> _EXCERPTED RECORDS_
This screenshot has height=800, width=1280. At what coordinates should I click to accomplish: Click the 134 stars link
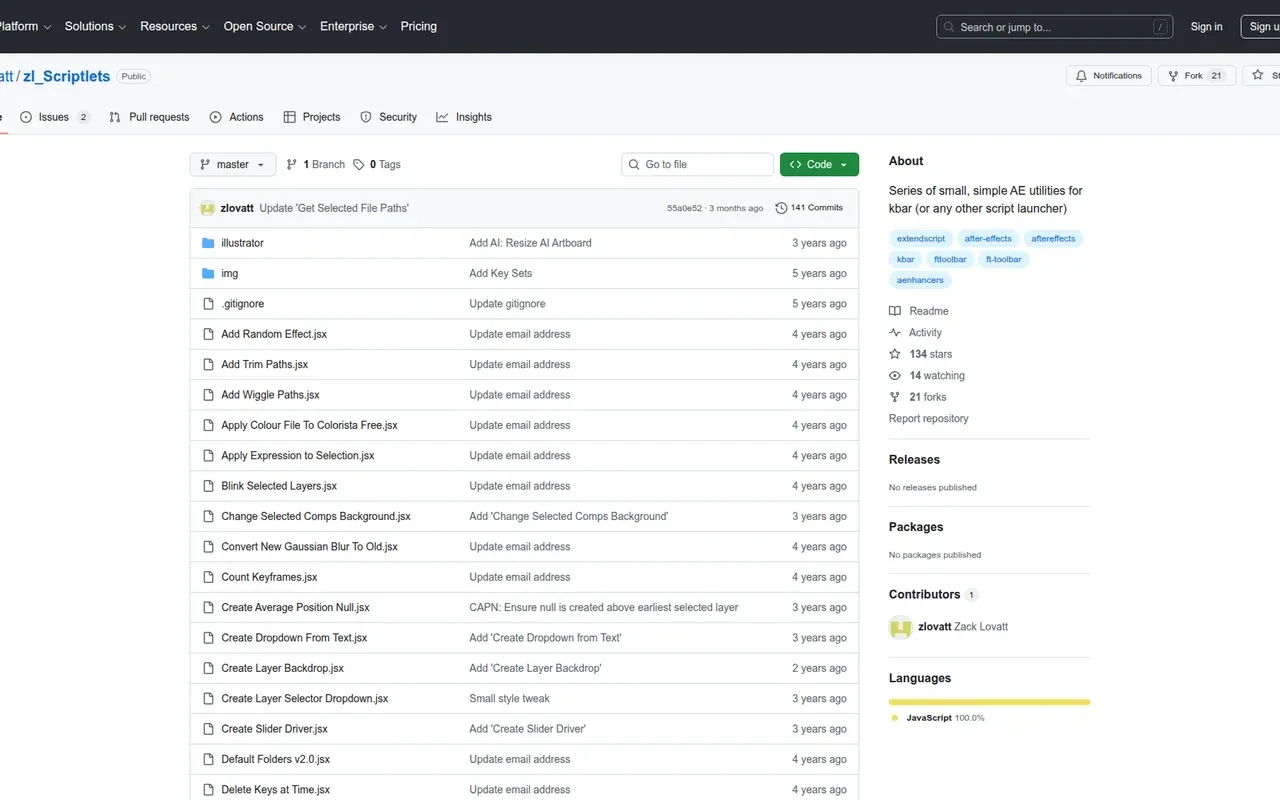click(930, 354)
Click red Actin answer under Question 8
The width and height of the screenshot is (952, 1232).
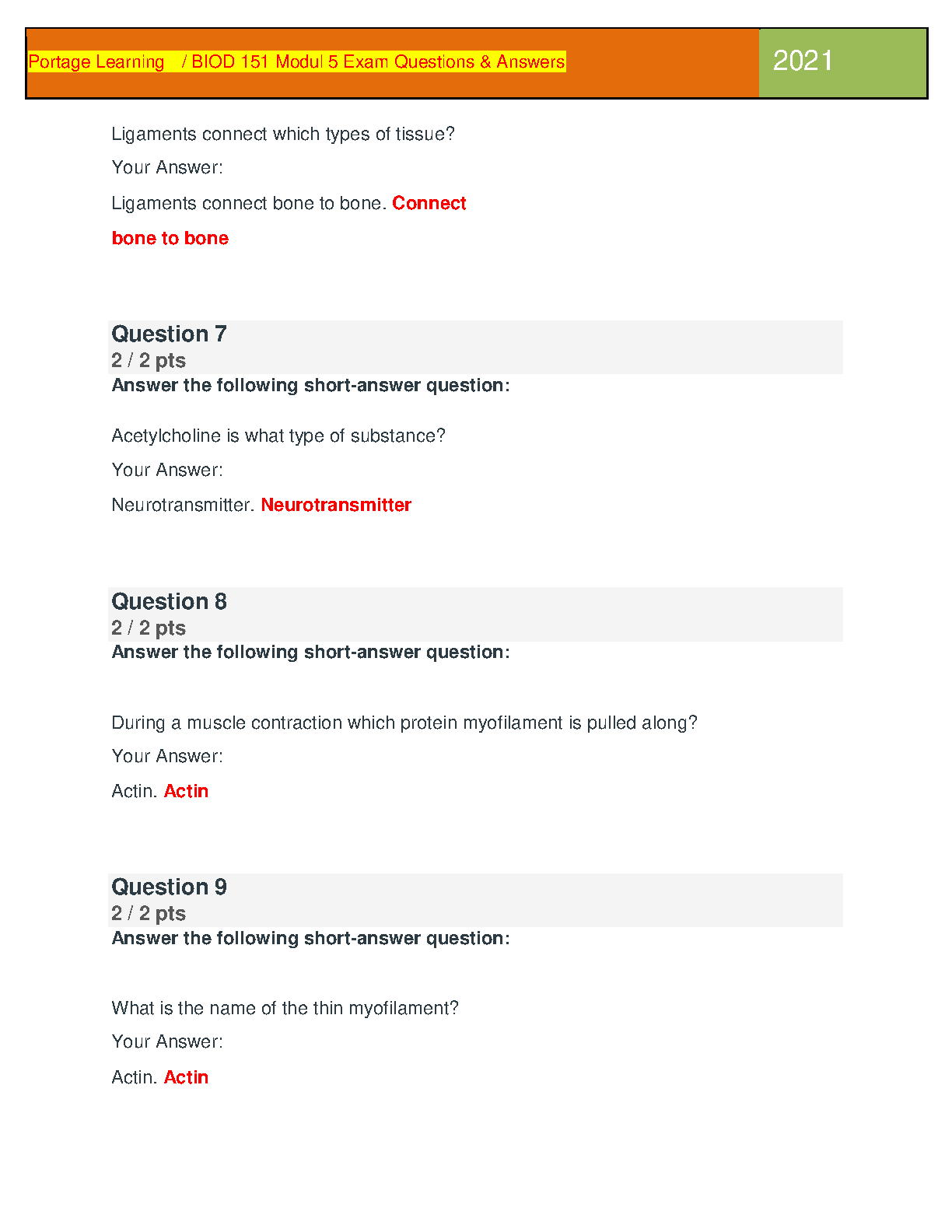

==

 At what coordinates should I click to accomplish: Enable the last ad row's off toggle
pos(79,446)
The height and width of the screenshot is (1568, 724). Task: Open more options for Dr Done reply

==

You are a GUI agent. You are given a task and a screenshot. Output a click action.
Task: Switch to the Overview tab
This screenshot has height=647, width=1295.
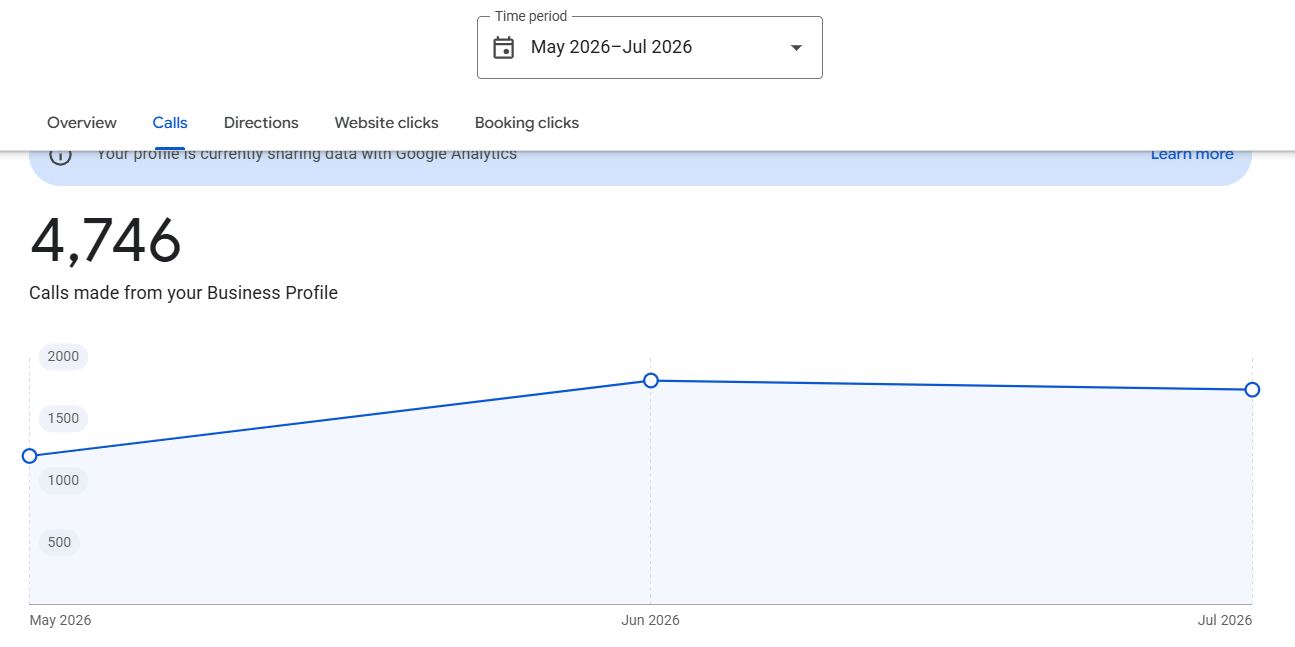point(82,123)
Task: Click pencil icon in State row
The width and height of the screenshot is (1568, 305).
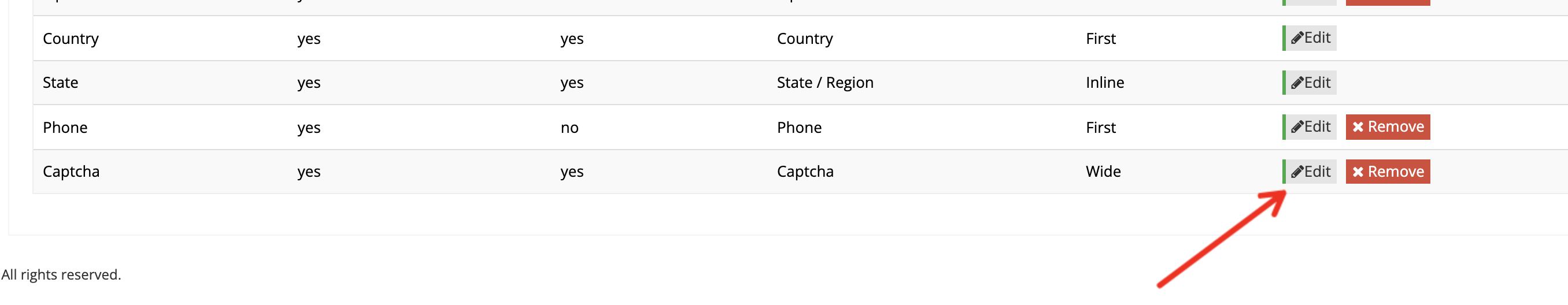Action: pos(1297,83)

> _EXERCISE DIRECTIONS_
Copy the listing lines between the line holding "Task: Click pencil icon in State row" and the line holding "Action: pos(1297,83)", inclusive, without the pictures.

> _THE ANSWER_
Task: Click pencil icon in State row
The width and height of the screenshot is (1568, 305).
Action: pos(1297,83)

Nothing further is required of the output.